[Source data]
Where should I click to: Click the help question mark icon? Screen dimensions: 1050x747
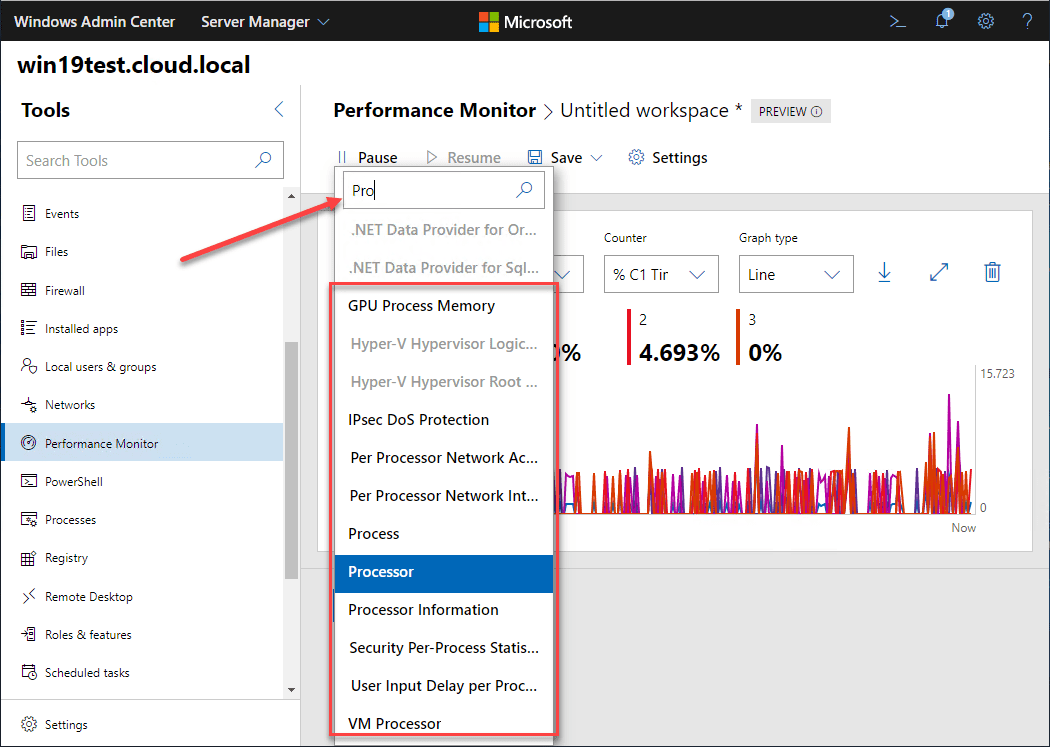pyautogui.click(x=1027, y=21)
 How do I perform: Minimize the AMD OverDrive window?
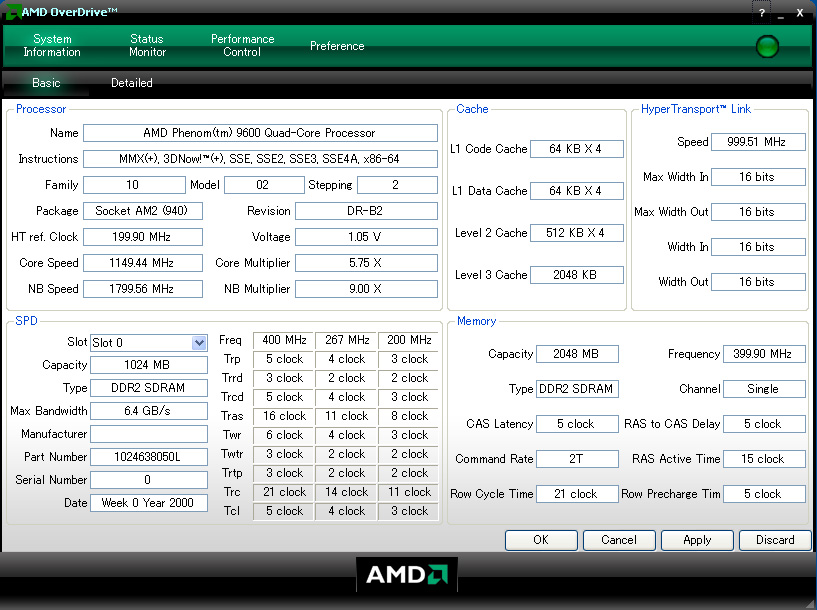click(x=780, y=13)
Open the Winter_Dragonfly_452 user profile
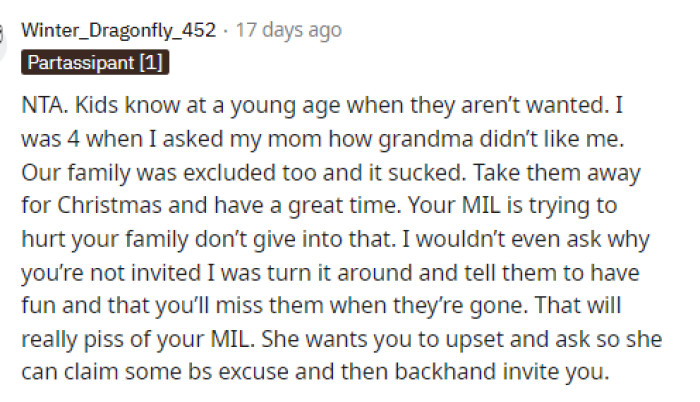The height and width of the screenshot is (402, 700). click(x=118, y=30)
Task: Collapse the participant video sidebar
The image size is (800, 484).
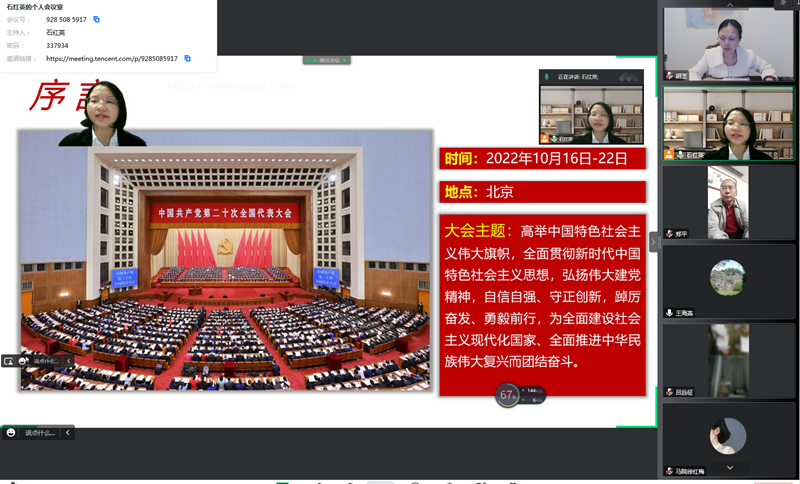Action: (654, 241)

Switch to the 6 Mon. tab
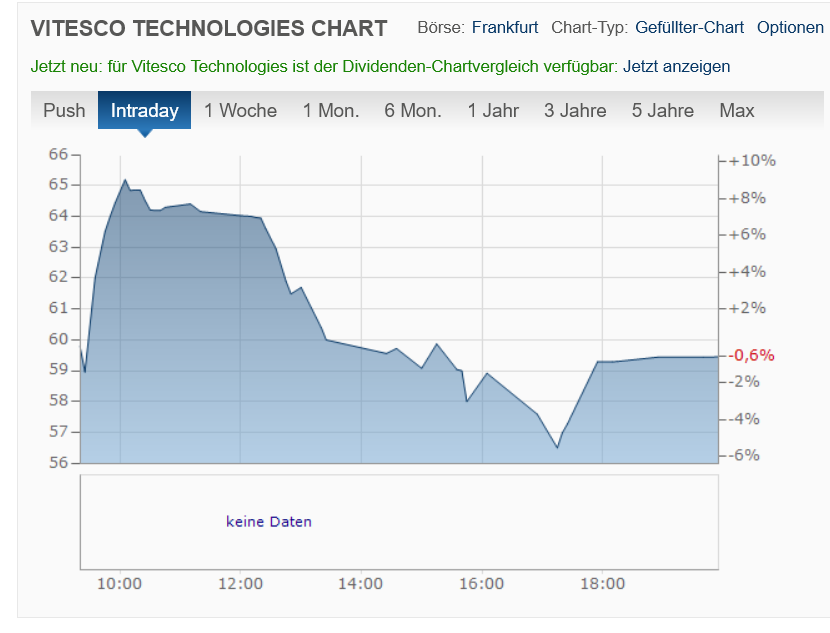413,110
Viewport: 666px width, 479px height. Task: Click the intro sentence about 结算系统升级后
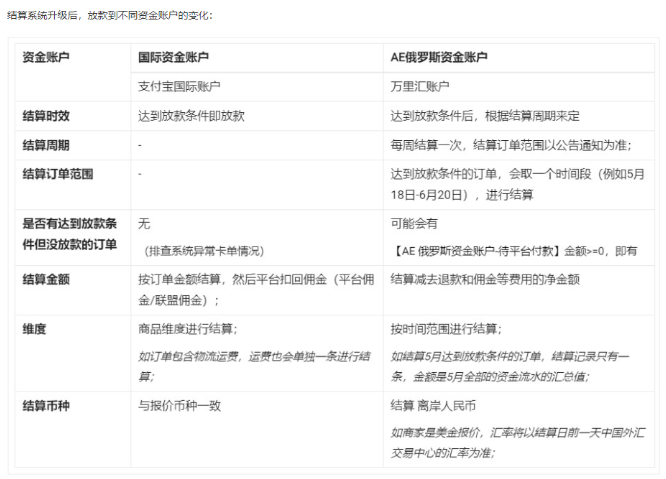[x=109, y=16]

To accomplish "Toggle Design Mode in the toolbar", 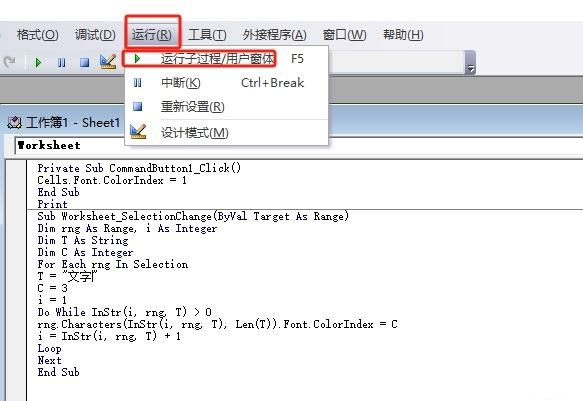I will pyautogui.click(x=108, y=62).
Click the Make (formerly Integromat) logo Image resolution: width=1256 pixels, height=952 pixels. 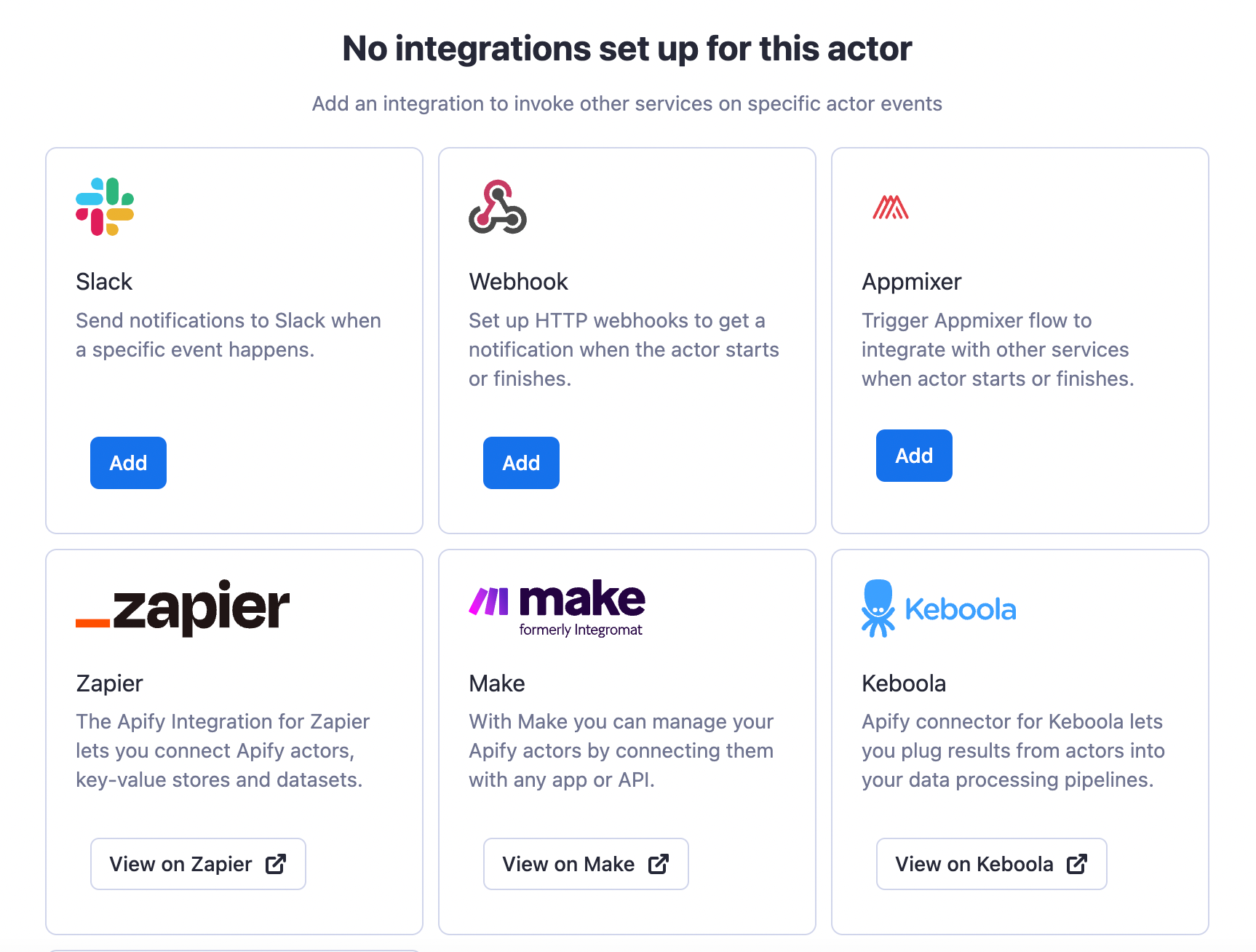(556, 607)
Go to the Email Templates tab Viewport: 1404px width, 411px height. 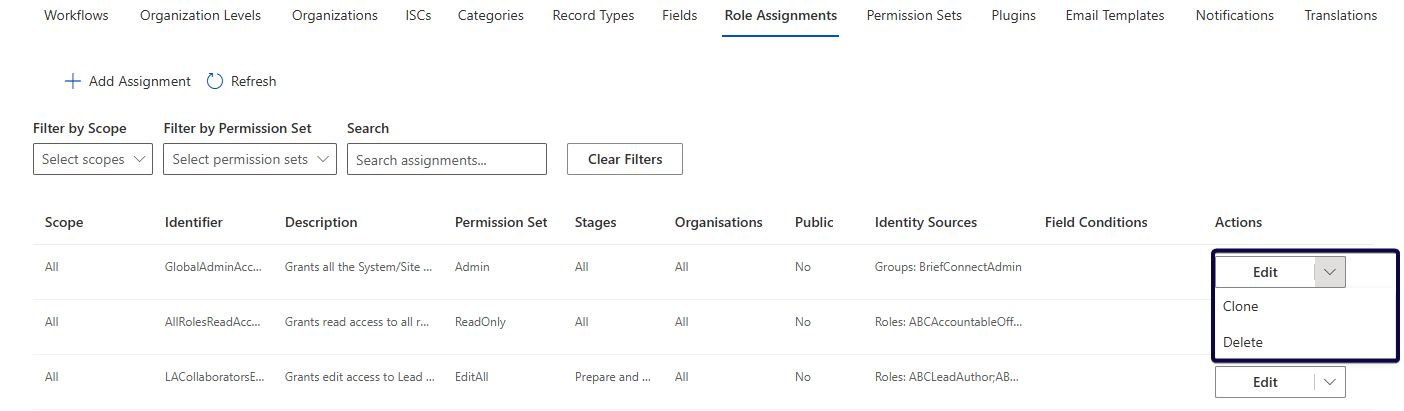pyautogui.click(x=1115, y=15)
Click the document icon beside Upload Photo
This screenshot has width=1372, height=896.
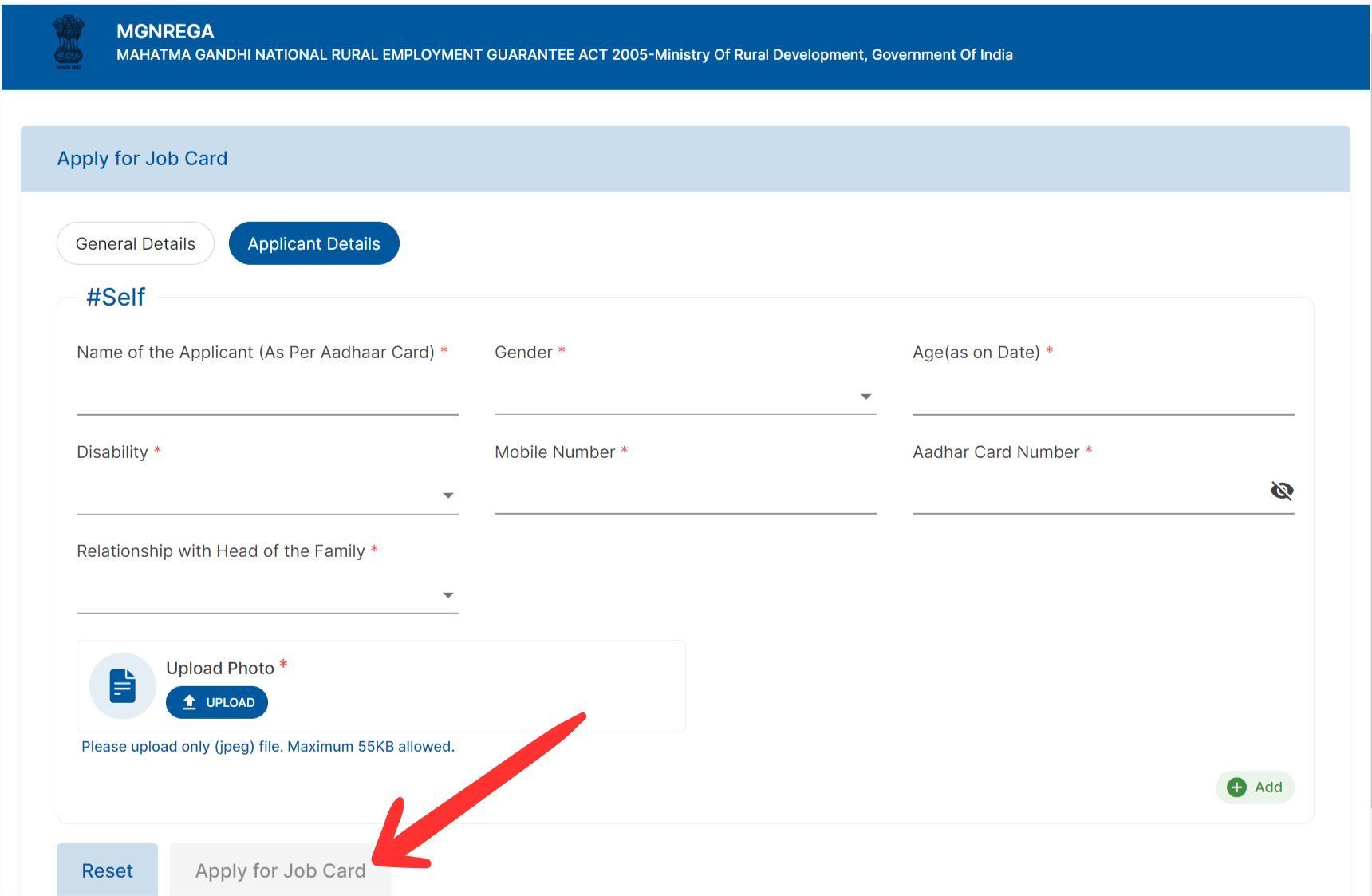(122, 686)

_DIRECTIONS FOR THIS TASK_
From the records above, copy only the lines running from the line holding "How do I perform: Minimize" through the line holding "Task: Collapse the participant video sidebar", with no pictures.

_RESULT FOR THIS TASK_
 How do I perform: Minimize the AMD OverDrive window?
click(x=780, y=13)
Open the Winter_Dragonfly_452 user profile
The height and width of the screenshot is (402, 700). click(x=118, y=30)
Task: Collapse the participant video sidebar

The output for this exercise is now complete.